Interrogé sur les manifestations de la diaspora en France, le premier magistrat du pays estime qu’il ne s’agit pas de la diaspora comorienne. Selon ses propos, « il s’agit d’opposants qui se trouvent en France et qui essaient de manipuler notre diaspora. Nous ne devons pas politiser notre diaspora que j’ai l’habitude de rencontrer. Je rappelle qu’il fut un temps, la Crc voulait ouvrir un bureau en France mais j’ai refusé. Nous préférons régler les problèmes que les membres de cette diaspora sont susceptibles de rencontrer ici. J’ai discuté dernièrement avec elle pour faire en sorte que leurs transferts d’argent ne soient pas seulement pour la consommation mais penser à des investissements pour servir l’économie du pays notamment ».
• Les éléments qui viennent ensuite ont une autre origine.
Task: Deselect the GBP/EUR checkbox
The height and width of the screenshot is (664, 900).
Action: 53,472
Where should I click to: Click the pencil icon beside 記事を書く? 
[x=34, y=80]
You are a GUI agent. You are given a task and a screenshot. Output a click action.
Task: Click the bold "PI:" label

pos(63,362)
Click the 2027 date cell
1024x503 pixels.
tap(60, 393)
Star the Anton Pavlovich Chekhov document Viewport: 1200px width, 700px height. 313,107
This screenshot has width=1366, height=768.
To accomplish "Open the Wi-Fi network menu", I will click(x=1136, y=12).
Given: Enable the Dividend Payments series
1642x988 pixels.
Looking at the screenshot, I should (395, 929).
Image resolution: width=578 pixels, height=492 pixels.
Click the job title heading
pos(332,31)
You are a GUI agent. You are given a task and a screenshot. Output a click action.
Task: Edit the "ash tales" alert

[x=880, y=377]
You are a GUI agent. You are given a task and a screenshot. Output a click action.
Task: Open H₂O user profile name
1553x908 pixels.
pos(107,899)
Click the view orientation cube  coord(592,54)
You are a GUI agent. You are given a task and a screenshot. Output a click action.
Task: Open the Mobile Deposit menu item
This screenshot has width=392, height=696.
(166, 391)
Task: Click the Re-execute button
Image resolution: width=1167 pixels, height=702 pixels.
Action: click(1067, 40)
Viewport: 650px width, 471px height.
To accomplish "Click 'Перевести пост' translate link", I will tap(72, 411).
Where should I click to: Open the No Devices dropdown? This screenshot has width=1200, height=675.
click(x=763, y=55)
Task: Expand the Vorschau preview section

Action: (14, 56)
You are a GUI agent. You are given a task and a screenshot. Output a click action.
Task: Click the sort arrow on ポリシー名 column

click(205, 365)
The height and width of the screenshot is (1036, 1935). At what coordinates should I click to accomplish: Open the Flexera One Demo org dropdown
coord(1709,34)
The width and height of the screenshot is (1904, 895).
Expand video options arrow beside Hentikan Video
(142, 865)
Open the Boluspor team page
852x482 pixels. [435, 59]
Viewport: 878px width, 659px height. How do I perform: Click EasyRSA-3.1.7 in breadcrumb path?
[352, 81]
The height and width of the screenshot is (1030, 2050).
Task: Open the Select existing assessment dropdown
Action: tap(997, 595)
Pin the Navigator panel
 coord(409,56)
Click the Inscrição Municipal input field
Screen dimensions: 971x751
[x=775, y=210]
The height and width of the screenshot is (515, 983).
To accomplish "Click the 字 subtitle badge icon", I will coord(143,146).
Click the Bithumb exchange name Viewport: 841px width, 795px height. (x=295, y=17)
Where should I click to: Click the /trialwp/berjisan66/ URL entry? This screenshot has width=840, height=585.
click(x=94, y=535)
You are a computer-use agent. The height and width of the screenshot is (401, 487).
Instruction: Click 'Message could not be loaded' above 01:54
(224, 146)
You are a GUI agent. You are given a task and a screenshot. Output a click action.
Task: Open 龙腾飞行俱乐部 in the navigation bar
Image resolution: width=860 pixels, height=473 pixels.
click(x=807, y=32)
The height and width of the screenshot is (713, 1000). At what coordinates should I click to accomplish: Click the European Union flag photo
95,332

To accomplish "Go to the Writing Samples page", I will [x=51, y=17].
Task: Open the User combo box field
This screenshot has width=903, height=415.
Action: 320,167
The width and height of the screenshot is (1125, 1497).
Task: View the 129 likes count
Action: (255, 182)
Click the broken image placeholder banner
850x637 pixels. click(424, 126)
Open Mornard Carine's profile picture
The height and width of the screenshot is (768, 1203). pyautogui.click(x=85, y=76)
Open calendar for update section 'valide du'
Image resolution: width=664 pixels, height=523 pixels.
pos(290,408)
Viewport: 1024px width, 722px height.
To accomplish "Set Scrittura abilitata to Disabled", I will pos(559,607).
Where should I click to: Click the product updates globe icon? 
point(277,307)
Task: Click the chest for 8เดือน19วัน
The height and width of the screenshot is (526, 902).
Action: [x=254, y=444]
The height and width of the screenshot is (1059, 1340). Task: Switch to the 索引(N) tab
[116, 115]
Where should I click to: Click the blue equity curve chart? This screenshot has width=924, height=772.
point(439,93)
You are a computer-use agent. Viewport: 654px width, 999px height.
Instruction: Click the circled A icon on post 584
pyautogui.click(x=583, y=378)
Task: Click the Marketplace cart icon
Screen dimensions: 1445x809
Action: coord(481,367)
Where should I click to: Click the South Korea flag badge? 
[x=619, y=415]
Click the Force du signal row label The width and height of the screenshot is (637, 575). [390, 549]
En parlant de diaspora, le chef de l’État saisira l’occasion pour féliciter, Mohamed Rafsandjani, lauréat du prix Guy Carcassonne pour le meilleur article constitutionnel de l’année 2019 «Enfants de Djihadiste, mais enfants de la République » et annoncera par la même occasion, l’ouverture prochaine du consulat de Marseille dans le but de faciliter les procédures administratives aux plus de 300.000 Comoriens de France. Ouvert à toutes les questions, le président de l’Union devait s’étendre sur des questions liées à la cherté des déplacements entre les îles et du quotidien des Comoriens.
« Il faut trouver un moyen d’arranger la circulation des personnes et des biens à travers des bateaux pouvant assurer la sécurité des passagers. La fréquence des déplacements en bateaux reste le moyen le plus pratique pour faire baisser les prix des billets d’avion. Il faut par conséquent, développer les transports et s’assurer du désenclavement aussi bien des régions que des îles. Dans ces projets, des partenaires sont déjà d’accord avec nous », a-t-il expliqué avant de préconiser la production locale pour venir à bout de la vie chère. S’il parle d’argent « invisible, de détournement de deniers publics et de corruption » ainsi que les transferts de la diaspora pour la consommation des familles qui ne permettraient pas à l’État d’imposer des prix sur les produits, le président retient comme priorités en vue de lutter contre la vie chère, la transformation des produits de rente et la pêche.